Le dossier de La Libre Eco | L'édition italienne des Jeux Olympiques d'hiver dépend de la production de neige artificielle, qui sera incontournable dans le futur. Mais c'est surtout la venue des spectateurs qui pèse dans la balance.

Les JO d'hiver de Milan-Cortina devraient générer 930 000 tonnes d'équivalent CO2.
Les JO d'hiver de Milan-Cortina devraient générer 930 000 tonnes d'équivalent CO2. ©CIPRA

Cortina d'Ampezzo, en 1956. Au cœur des Dolomites, dans le nord-est de l'Italie, la station de ski accueille les Jeux Olympiques d'hiver. Septante ans plus tard, alors que la neige s'est raréfiée sur les monts alpins, la compétition internationale est de retour. Mais cette fois, en partageant l'hospitalité de l'événement avec la ville de Milan, distante de 250 kilomètres à vol d'oiseau.

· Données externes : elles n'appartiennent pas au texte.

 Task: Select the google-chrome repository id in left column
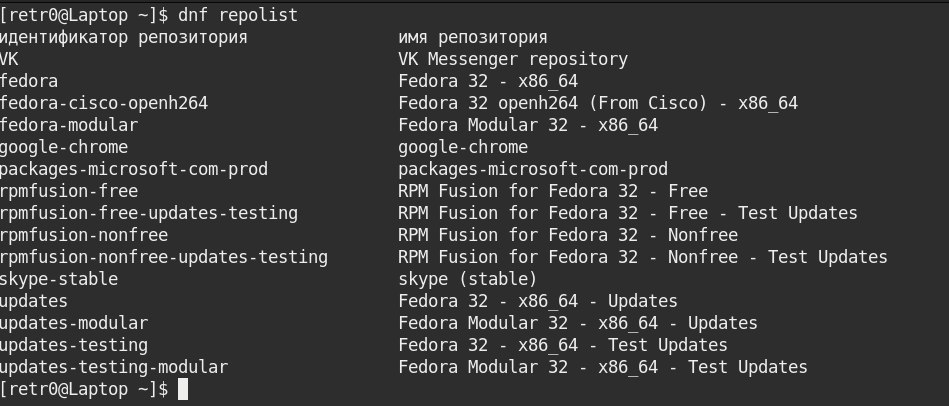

"L'avantage, comparé aux Jeux de Pékin de 2022, est que d'anciennes infrastructures peuvent être réutilisées (85 % des sites de compétition selon les organisateurs, NdlR). Le désavantage, c'est la distance qui sépare les deux villes hôtes de l'événement, qui multiplie les déplacements", détaille Robert Steiger, professeur associé à l'Université d'Innsbruck, qui étudie l'impact environnemental du ski et de la neige artificielle depuis des années.